# [Work item]
Can you change "particular element" to "specific element" in the lines from the one containing "Find the location" through the one containing "code-line-23: // vue打包配置", and give back only those lines, otherwise unchanged and without the pictures?

# [Provided material]
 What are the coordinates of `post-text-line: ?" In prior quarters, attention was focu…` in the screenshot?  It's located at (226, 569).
* * *
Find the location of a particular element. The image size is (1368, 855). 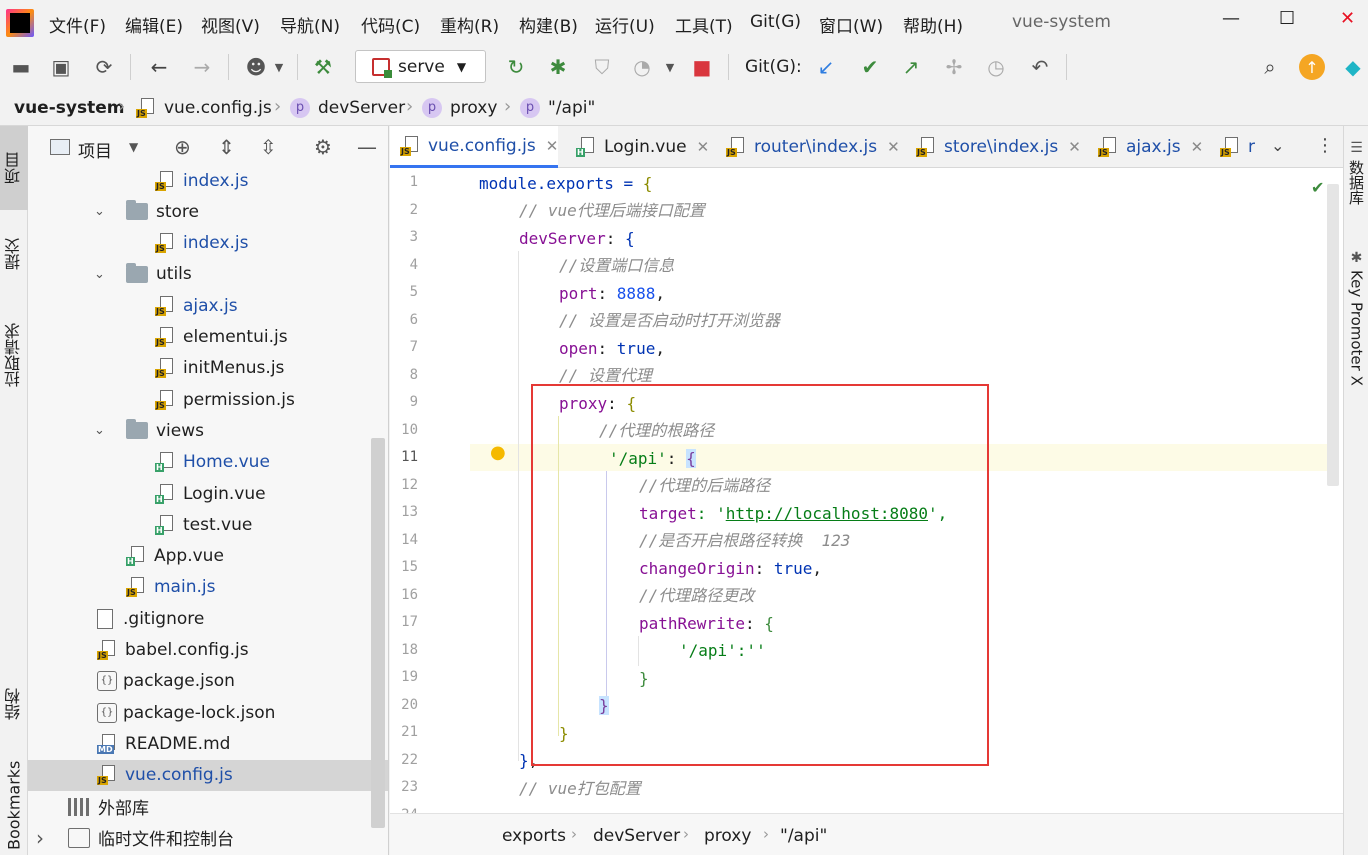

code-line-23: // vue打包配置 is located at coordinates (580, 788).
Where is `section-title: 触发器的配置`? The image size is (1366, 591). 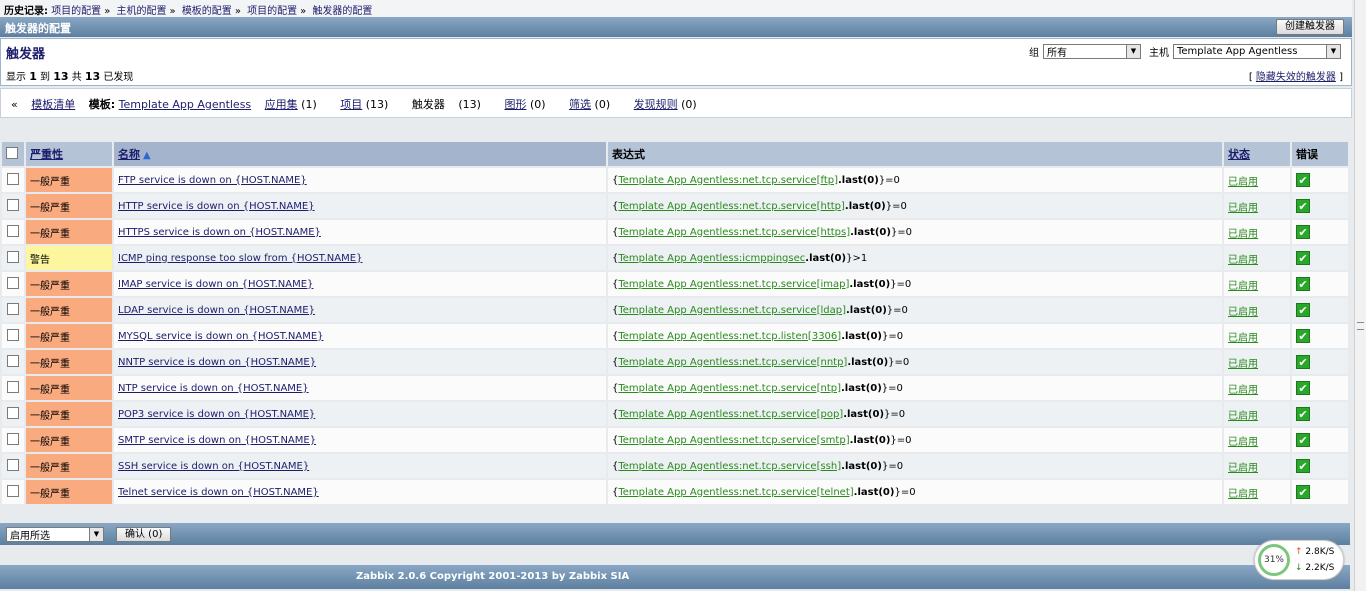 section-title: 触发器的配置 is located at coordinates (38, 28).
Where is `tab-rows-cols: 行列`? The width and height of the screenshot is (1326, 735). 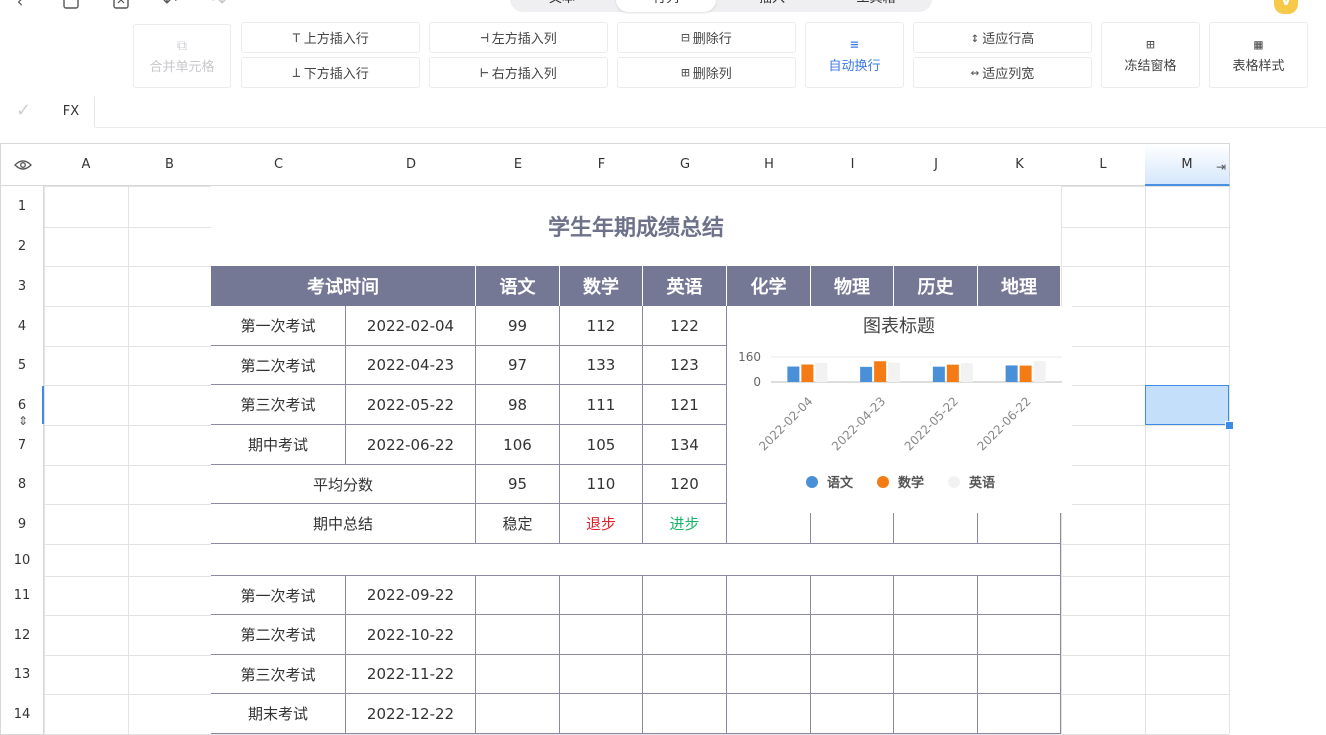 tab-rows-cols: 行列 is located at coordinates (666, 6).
==
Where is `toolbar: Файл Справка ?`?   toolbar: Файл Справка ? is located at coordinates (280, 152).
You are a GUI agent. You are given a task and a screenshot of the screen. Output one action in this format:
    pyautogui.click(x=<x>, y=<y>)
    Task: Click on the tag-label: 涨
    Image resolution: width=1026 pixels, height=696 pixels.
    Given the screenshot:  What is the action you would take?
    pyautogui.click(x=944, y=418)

# [The answer]
Find the location of a specific element. The image size is (1368, 855). 

code-line-23: // vue打包配置 is located at coordinates (580, 788).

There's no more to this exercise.